From heads and legs being blown off to knives to the face, ‘Fury’ never once paints anything other than an explicit, violent reality of WW2.

The film does run the risk however of isolating some of its audience that might find the violence gratuitous and excessive such is the ferocious reoccurrence of it throughout.

Mostly though, the blood, guts and gore approach works well. 

Several scenes and vivid images from ‘Fury’ are going to stick with me for a long time which you get the sense is the films objective. 

Whether you like it or not, it’s not a film that can be easily forgotten. 

Few films I’ve seen this year have been so spot on tonally as ‘Fury’, approaching a very serious topic very seriously. 

Because of this it doesn’t try (for the most part) to be anything other than an immersive, isolated tale. It tells the story of how war can destroy a man both literally and metaphorically.  
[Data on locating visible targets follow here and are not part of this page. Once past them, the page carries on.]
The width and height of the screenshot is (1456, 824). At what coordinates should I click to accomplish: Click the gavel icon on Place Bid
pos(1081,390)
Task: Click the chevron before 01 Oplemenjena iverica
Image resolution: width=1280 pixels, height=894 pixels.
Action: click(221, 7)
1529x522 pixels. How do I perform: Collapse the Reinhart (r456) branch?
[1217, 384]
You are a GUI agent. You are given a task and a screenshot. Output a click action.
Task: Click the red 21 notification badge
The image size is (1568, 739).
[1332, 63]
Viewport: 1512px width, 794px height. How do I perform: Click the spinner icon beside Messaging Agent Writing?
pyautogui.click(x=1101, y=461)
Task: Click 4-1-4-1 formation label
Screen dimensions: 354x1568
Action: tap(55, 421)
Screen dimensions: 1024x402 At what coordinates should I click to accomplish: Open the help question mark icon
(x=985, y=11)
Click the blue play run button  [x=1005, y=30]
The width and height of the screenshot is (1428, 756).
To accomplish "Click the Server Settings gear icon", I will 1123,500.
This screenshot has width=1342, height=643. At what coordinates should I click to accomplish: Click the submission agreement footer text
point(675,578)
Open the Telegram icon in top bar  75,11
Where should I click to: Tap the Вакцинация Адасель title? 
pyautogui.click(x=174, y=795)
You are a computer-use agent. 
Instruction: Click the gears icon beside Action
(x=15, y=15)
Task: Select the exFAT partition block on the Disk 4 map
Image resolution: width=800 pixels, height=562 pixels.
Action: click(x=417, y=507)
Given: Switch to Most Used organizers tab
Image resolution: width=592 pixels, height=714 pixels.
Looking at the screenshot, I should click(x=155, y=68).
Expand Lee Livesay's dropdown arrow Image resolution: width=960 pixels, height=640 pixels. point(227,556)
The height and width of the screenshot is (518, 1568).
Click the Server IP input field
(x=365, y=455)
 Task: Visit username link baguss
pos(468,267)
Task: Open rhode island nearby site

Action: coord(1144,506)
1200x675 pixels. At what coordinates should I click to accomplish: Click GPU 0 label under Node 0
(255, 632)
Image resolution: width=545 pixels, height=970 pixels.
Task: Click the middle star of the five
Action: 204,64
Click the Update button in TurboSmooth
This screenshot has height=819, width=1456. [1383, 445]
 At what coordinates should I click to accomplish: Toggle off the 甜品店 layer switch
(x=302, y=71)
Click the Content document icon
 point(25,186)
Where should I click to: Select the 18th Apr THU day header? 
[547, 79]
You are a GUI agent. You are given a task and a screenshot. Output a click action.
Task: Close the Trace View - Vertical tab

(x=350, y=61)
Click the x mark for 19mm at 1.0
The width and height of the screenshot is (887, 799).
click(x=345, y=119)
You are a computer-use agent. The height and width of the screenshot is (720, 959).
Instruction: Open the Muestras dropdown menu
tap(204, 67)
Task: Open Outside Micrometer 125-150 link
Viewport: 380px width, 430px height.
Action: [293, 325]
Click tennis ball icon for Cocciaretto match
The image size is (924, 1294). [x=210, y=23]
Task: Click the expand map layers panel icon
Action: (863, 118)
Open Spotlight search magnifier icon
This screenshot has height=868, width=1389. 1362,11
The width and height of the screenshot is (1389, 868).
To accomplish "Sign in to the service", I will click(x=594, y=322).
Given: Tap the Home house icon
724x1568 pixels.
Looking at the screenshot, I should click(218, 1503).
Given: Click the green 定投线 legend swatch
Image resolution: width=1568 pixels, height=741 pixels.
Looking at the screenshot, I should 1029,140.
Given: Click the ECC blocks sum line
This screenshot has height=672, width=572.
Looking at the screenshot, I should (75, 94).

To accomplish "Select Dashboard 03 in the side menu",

Ayer’s film succeeds in most areas because of its authenticity in setting the scene for us. The sludge that the soldiers drag themselves through feels authentic and symbolic of the war’s slowly but surely conclusion. The tank feels confined and claustrophobic just like our main characters position both in the war and their status as cannon fodder.

The film doesn’t exactly have a plot per se which isn’t a criticism necessarily as the characters and the context provide more than enough sustenance for entertainment as it is. 

The only bum note in the film however comes as a result of the non-existence of an obvious ‘McGuffin’.  The slightly schmaltzy out of character final act harps too much on sentimentality, and doesn’t stay faithful to the rest of the film’s ideals and messages.

Overall though, ‘Fury’ is a gritty, immersive and thoroughly engaging journey through war, the kind that many audiences may not be accustomed to.